--- OPDRACHTEN ---
• A. Beantwoord de volgende vragen over het tekstfragment over oninbare vorderingen, elk op een eigen regel.
(i) Welk woord uit de laatste zinsnede van het voorgestelde lid 1 zou erop kunnen wijzen dat tegenbewijs mogelijk is?
(ii) Bij welke inspectie zal het afzonderlijke teruggaafverzoek voor eb en ODE moeten worden ingediend?
(iii) Welke reactie wordt gegeven op Vraag4?
• B. Geef bij elke bewering aan of ze klopt met het tekstfragment over oninbare vorderingen. Antwoord telkens met ja of nee en citeer de woorden uit het tekstfragment die de doorslag geven.
(i) Als een debiteur is overleden, staat de niet-betaling definitief vast.
(ii) Factoorsmaatschappijen doen aangifte voor de energiebelasting.
(iii) In de reactie op Vraag3 gaat de voorkeur uit naar een aparte rubriek op de aangifte.
• C. Herschrijf de alinea uit het tekstfragment over oninbare vorderingen die begint met "Factoorsmaatschappijen en dergelijke ondernemers" als een korte opsomming met de belangrijkste feiten.

++++ TEKSTFRAGMENT

Wanneer een debiteur bijv. is overleden, zal de niet-betaling definitief vast komen te staan. Onduidelijkheid en discussie zou evenwel alsnog kunnen ontstaan in situaties waarin bijv. een debiteur zich in een WSNP-traject bevindt of in faillissement verkeert.
Uit het woord "uiterlijk" uit de laatste zinsnede van het voorgestelde lid 1 zou kunnen worden afgeleid dat tegenbewijs mogelijk is. Ook lid 7 spreekt over "het tijdstip waarop redelijkerwijs moet worden aangenomen...".
Een verduidelijking op het bovenstaande is zeer wenselijk, waarbij mijns inziens nog altijd het uitgangspunt zou moeten blijven dat de ondernemer enige beoordelingsvrijheid heeft met betrekking tot de vraag of betaling achterwege zal blijven. Eveneens is het wenselijk dat beide artikelleden (2 en 7) op elkaar worden afgestemd.
Vraag2
Hoe beoordeelt u dat de teruggaaf wordt gerealiseerd via een vermindering op de aangifte?
Een aparte rubriek op de aangifte zou sterk de voorkeur hebben.
Vraag3
Hoe beoordeelt u dat het in mindering gebrachte bedrag weer op aangifte moet worden voldaan voor zover de vergoeding alsnog wordt ontvangen?
Een aparte rubriek op de aangifte zou sterk de voorkeur hebben.
Daarnaast rijst de vraag tot welk moment de afdrachtsverplichting bij nabetalingen geldt (lid 5). Met name wanneer het relatief kleine consumentenvorderingen betreft, komt het onredelijk voor wanneer hier geen einddatum aan wordt gekoppeld. De administratieve lasten wegen in dat geval niet op tegen de eventueel latere marginale inning.
Vraag4
Hoe beoordeelt u de verkorting van twee naar één jaar van de termijn waarna de afnemer de eerder in aftrek gebrachte btw weer verschuldigd wordt voor zover de vergoeding dan nog steeds niet is betaald?
Geen commentaar.
Vraag5
Hoe beoordeelt u de vergelijkbare opzet voor de btw en de milieubelastingen? Wordt hiermee naar uw oordeel bereikt dat de regeling voor beide belastingen volgens hetzelfde stramien zal verlopen?
Factoorsmaatschappijen en dergelijke ondernemers, die periodiek vorderingen van energieleveranciers doen geen aangifte voor de energiebelasting, maar wel voor de btw. De teruggaaf btw verloopt via de eigen btw-aangifte (waarbij de eigen btw-inspecteur competent is) en de teruggaaf eb en ODE via een afzonderlijk teruggaafverzoek (dat zal moeten worden ingediend bij de inspectie in Arnhem). Het zou de voorkeur hebben indien erin wordt voorzien dat de oninbaarheid slechts door één inspecteur wordt beoordeeld, zodat ten aanzien van één vordering niet twee afzonderlijke en mogelijkerwijs afwijkende beoordelingen plaatsvinden omtrent de oninbaarheid.

++++++++
++++ GETOONDE GEGEVENS

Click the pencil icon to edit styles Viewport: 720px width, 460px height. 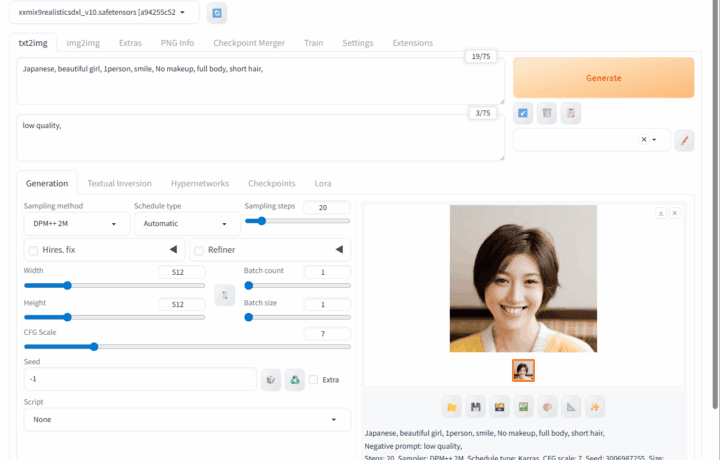pyautogui.click(x=684, y=140)
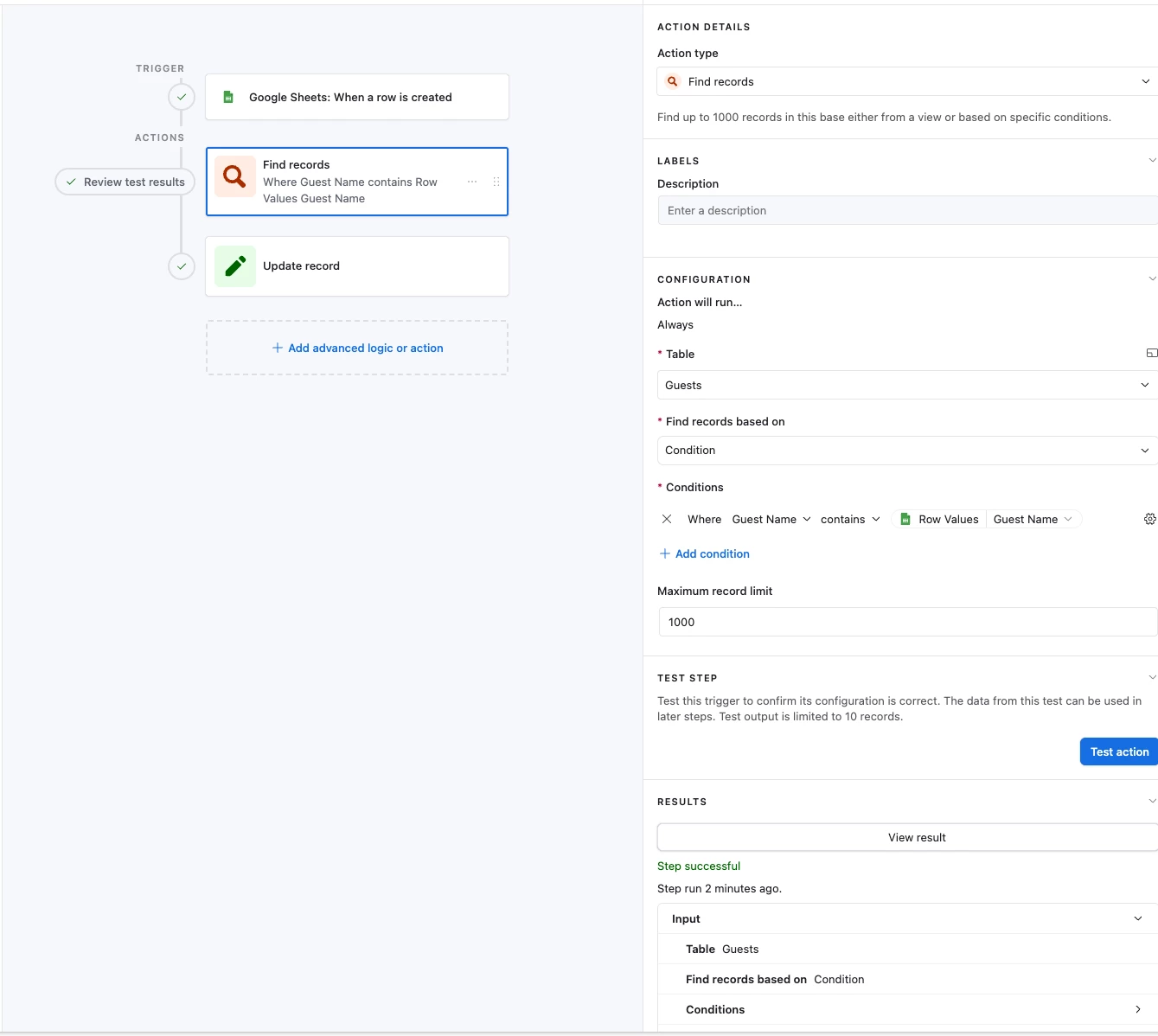Image resolution: width=1158 pixels, height=1036 pixels.
Task: Click the Google Sheets trigger icon
Action: point(228,97)
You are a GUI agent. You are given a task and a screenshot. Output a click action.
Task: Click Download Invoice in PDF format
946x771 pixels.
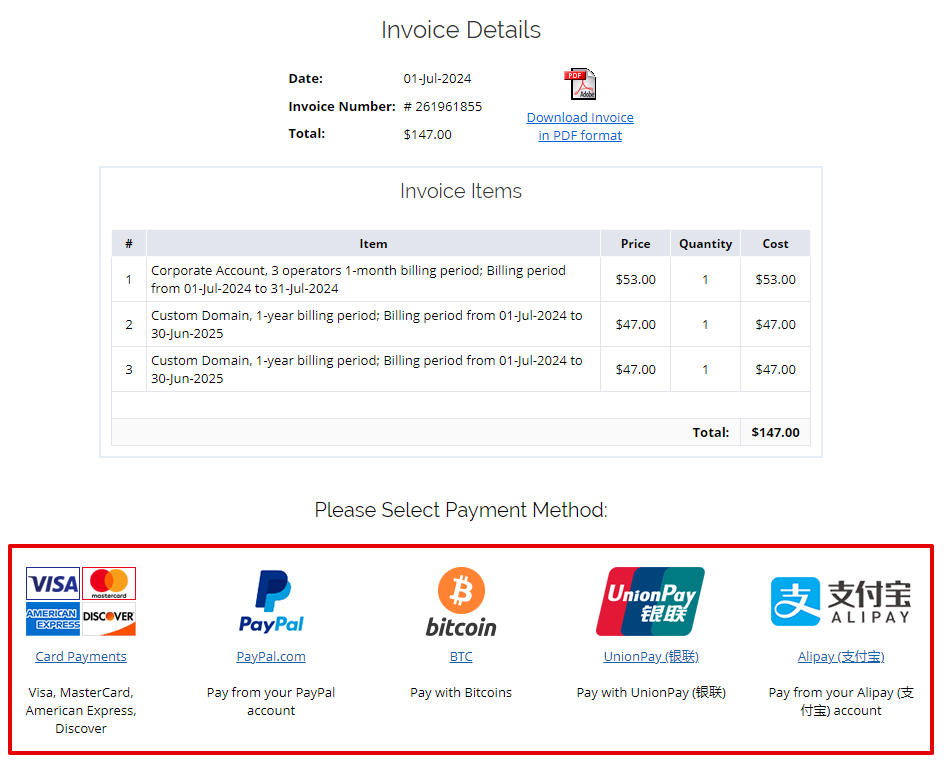[580, 125]
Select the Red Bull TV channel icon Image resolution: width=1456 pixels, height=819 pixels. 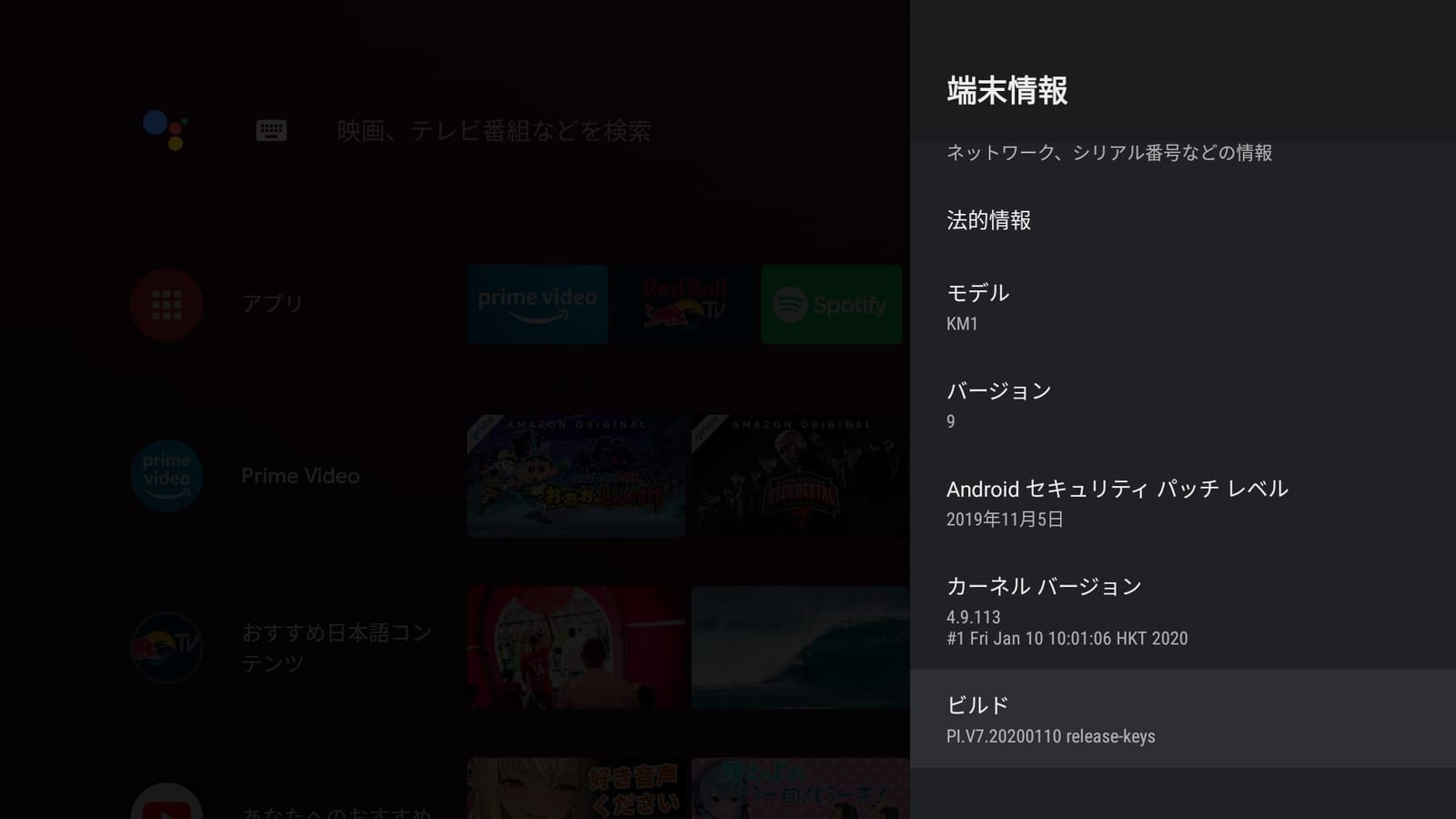(167, 647)

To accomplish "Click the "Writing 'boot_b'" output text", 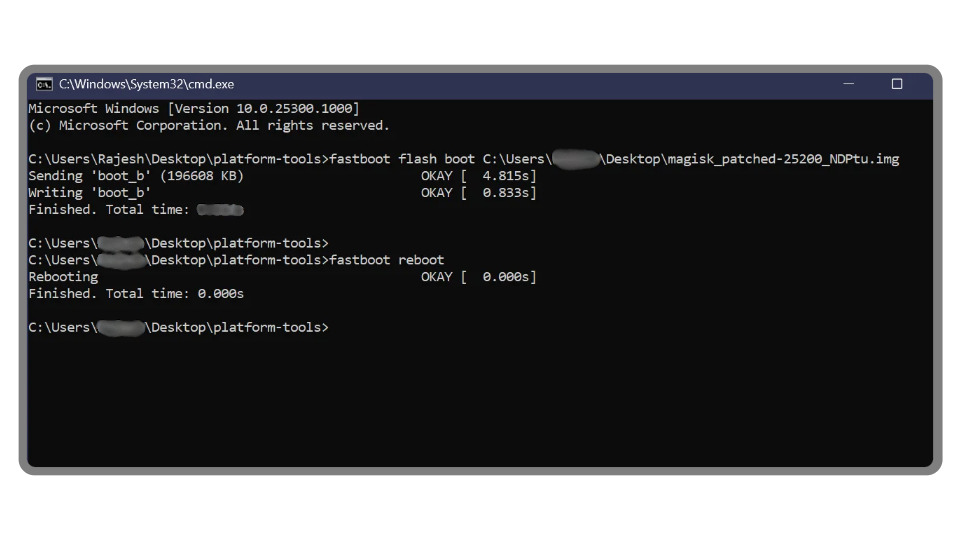I will click(90, 193).
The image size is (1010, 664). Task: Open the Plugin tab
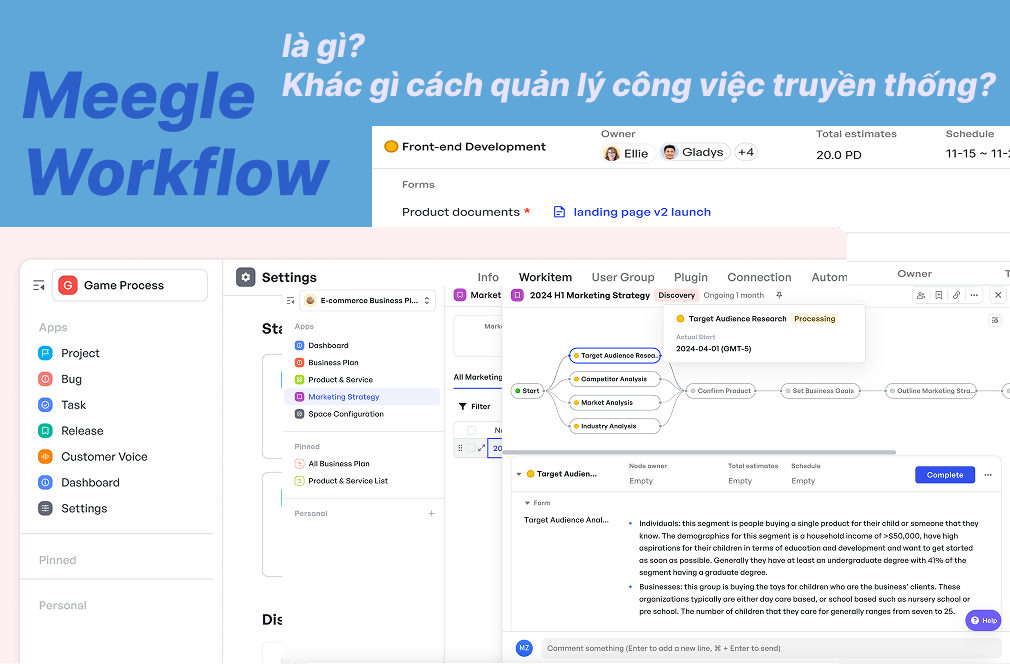click(690, 277)
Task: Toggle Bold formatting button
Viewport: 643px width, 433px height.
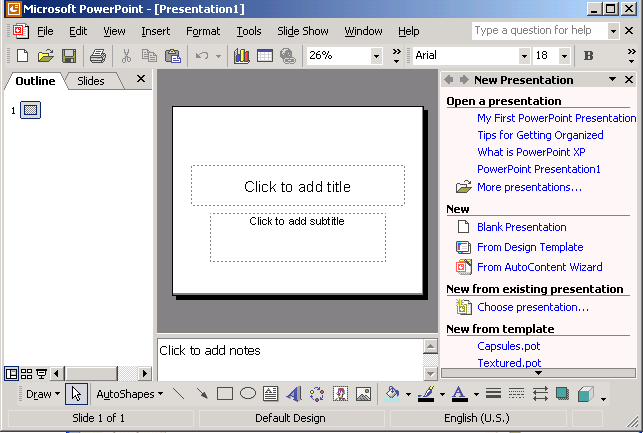Action: (588, 56)
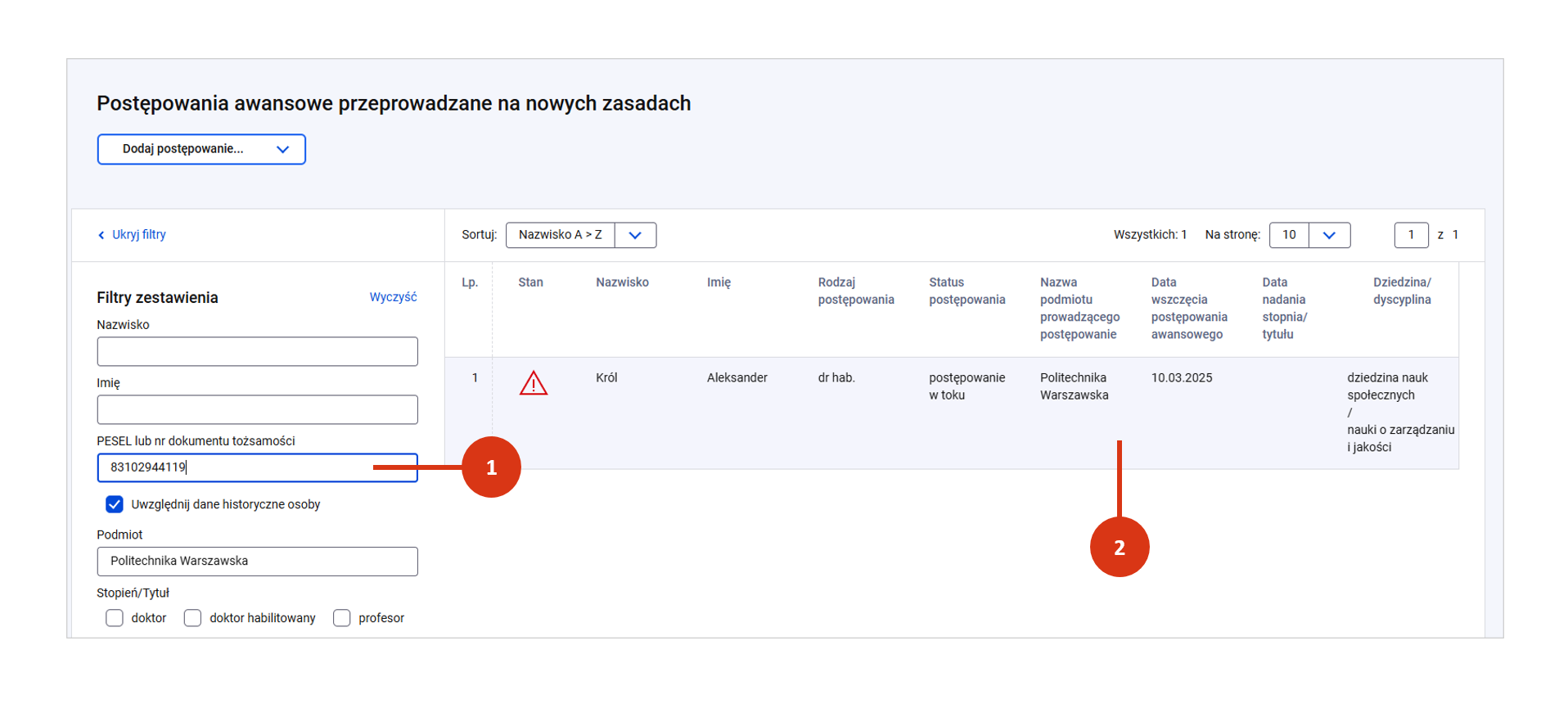Tick the doktor habilitowany checkbox
1568x722 pixels.
pos(193,618)
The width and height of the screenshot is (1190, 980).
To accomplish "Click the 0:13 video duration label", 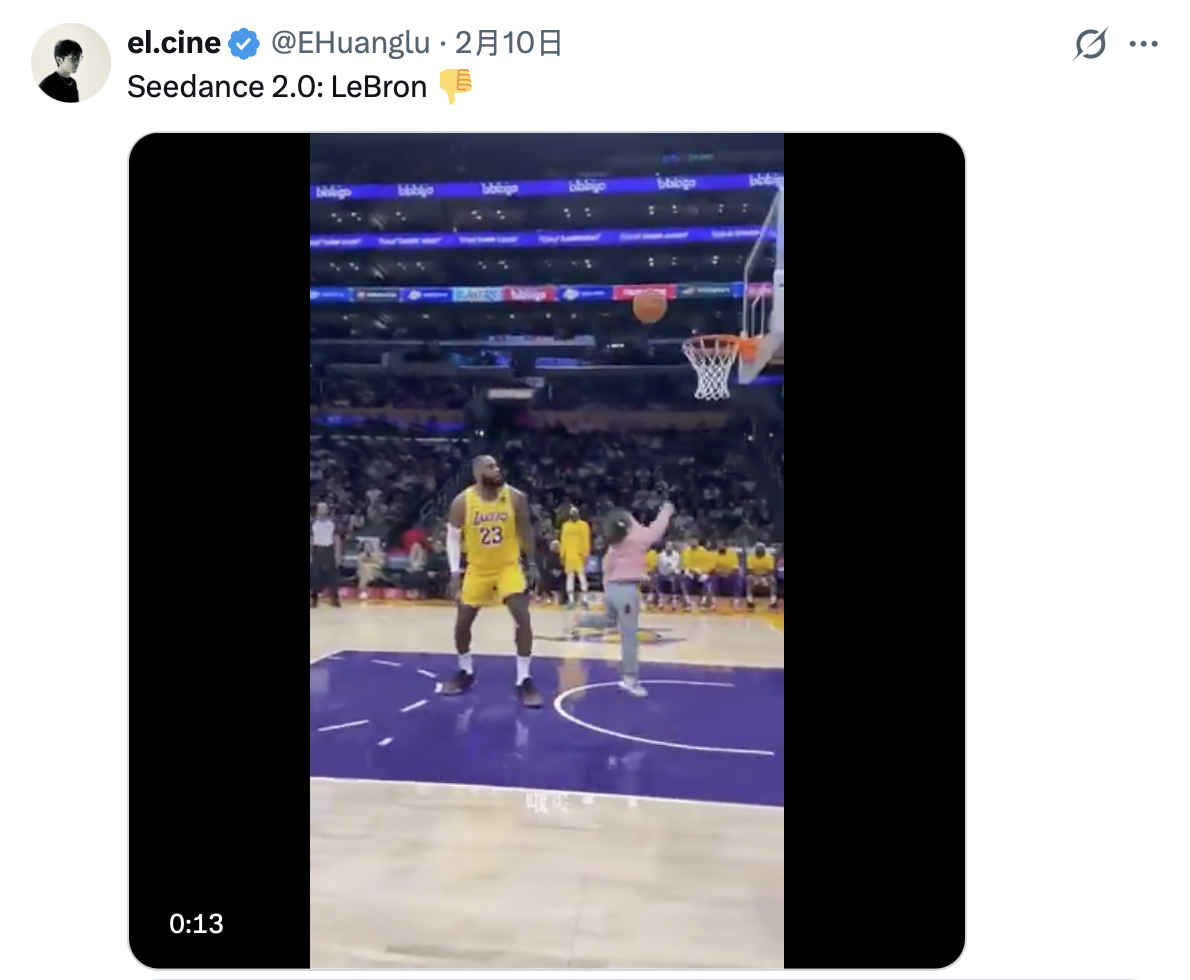I will [196, 923].

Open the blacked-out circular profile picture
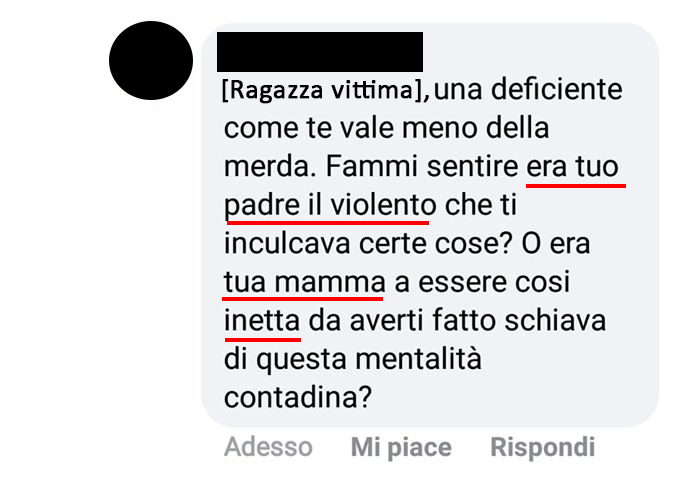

++++++++

--- ANTWOORDEN ---
• A.
(i) "uiterlijk"
(ii) De inspectie in Arnhem
(iii) Geen commentaar.

• B.
(i) Ja: "Wanneer een debiteur bijv. is overleden, zal de niet-betaling definitief vast komen te staan."
(ii) Nee: "doen geen aangifte voor de energiebelasting, maar wel voor de btw"
(iii) Ja: "Een aparte rubriek op de aangifte zou sterk de voorkeur hebben."

• C.
- Factoorsmaatschappijen en dergelijke ondernemers doen geen aangifte voor de energiebelasting, maar wel voor de btw.
- De teruggaaf van btw verloopt via de eigen btw-aangifte, waarbij de eigen btw-inspecteur bevoegd is.
- De teruggaaf van eb en ODE verloopt via een afzonderlijk teruggaafverzoek bij de inspectie in Arnhem.
- De voorkeur gaat ernaar uit dat één inspecteur de oninbaarheid beoordeelt. Zo komen er per vordering geen twee afzonderlijke en mogelijk afwijkende beoordelingen.